Museum of Musical Instruments of Evgeny Nikolaevich Pushkin
- Established: 1926 (precursors)

= Musical Instrument Museum (Volgograd) =

The Museum of Musical Instruments is a branch office of the Volgograd regional Museum of local lore. It began to form in 1926 as a private collection of musical instruments. During his life, Evgeny Nikolaevich Pushkin collected 262 unique musical instruments, which are currently in working condition. Due to the fact that the musician gave his collection to the city, all these instruments are now in the Museum.

==History==

Evgeny was a veteran of the Great Patriotic War and was born in a village (near Saratov province) in March 1904. Gifted with a perfect musical ear, Evgeny collected and restored musical instruments. When he was young, Evgeny Nikolayevich learned to play the accordion - which evidently was his first instrument. One day, when his uncle forgot the accordion at his brother's house, he came back to find it the next morning and surprisingly found his seven-year-old nephew playing folk melodies, without a single mistake.

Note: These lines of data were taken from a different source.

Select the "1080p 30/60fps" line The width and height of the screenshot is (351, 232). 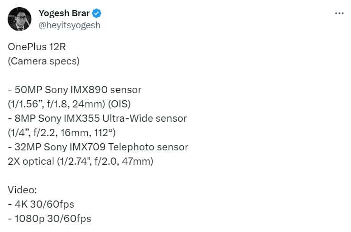(50, 219)
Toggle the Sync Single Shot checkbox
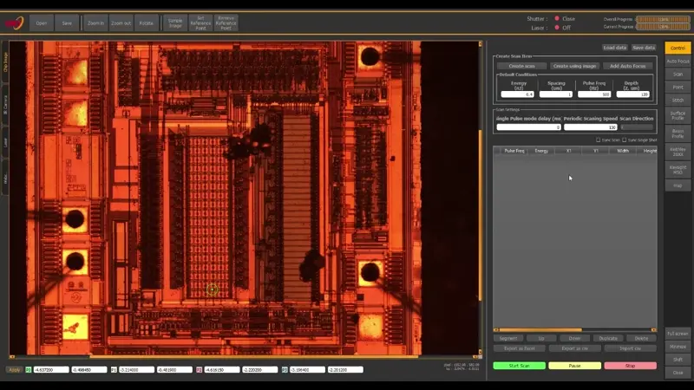694x390 pixels. (625, 140)
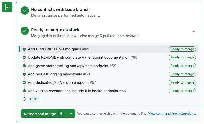The width and height of the screenshot is (204, 124).
Task: Click status check icon for PR #58
Action: tap(24, 74)

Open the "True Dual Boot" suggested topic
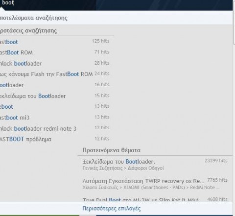pos(155,199)
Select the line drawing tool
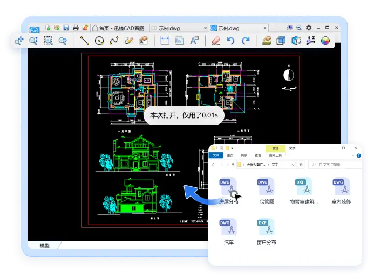The height and width of the screenshot is (275, 374). point(84,41)
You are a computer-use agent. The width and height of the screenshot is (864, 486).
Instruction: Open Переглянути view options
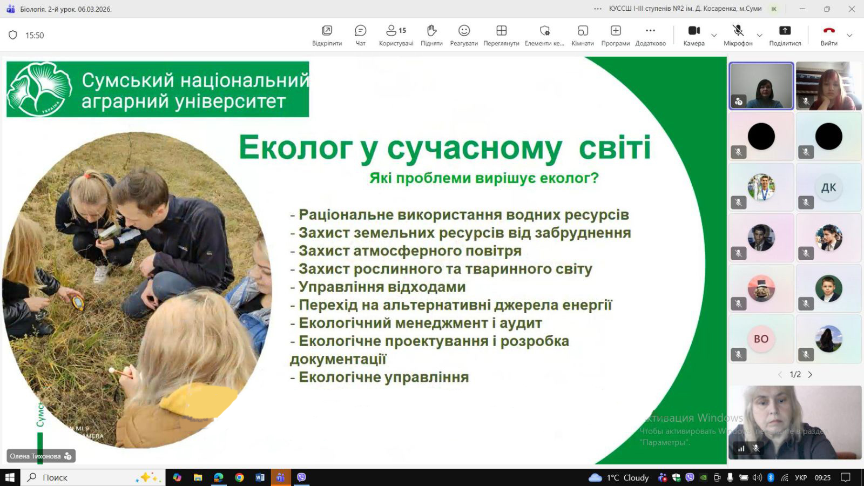coord(501,35)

His uncle immediately decided to gift the accordion to his nephew. According to his granddaughter — Lyudmila Kravchenko, Evgeny was able to master the tool in just one night.

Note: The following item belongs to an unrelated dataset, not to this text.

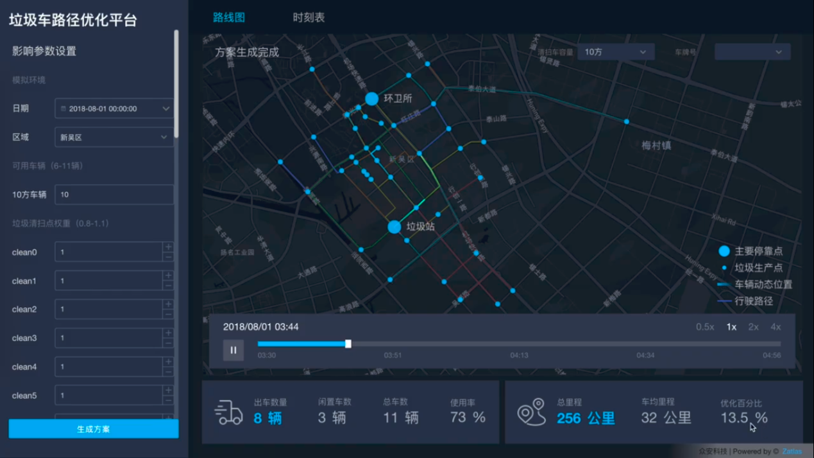The height and width of the screenshot is (458, 814).
Task: Switch to the 时刻表 tab
Action: [309, 17]
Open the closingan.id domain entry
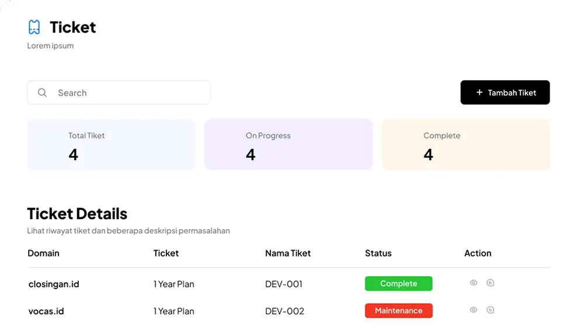Image resolution: width=564 pixels, height=326 pixels. pos(54,285)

== The Formation of the Collection ==

Before the war in 1926, Evgeny Nikolayevich began to collect art. He managed to collect about 30 musical instruments, among which there was even a Stradivari violin, but almost the entire collection was destroyed during the duration of the war. Only an Italian bayan, which was protected by Pushkin's family when he was at the front, survived. After the war, Evgeny Nikolayevich returned home and began to collect instruments once more. Years passed by and the collection grew to occupy two rooms in a small three-room house. Pushkin managed to collect 262 musical instruments, among which were: violins, guitars, bayans, accordions, balalaika, and piano. Some of these instruments are 150–200 years old, or even more. During his lifetime, Evgeny Nikolayevich was often called "doctor of music". Once he gave a rare instrument "Gavioli" — a mixture of harmonium and Ariston, and the harmony, the flute master could have restored himself, while having no prior instruction or experience of playing the instrument. It was also said that Pushkin could restore a unique instrument from the chips. He both repaired and modified instruments. His excellence and expertise with musical instruments is such that he in order not to wake his home, made a device that helped gently cover the strings to mute the sounds.

== About the museum ==
In 1986, Evgeny Nikolayevich presented his collection to Volgograd, putting forward the condition that only members of the Pushkin's family can work in the museum. Until his death, Evgeny Nikolayevich conducted tours in the Museum which was located in one room of his private house. He started excursions with a quote from The Great Soviet encyclopedia about the nature of sound as a physical phenomenon, and then began the story of his collection, showing individual exhibits. Visitors listened to the sound of different harmonies. The old mechanical piano from his museum "was shot" in the film of Sergey Bondarchuk "Red bells".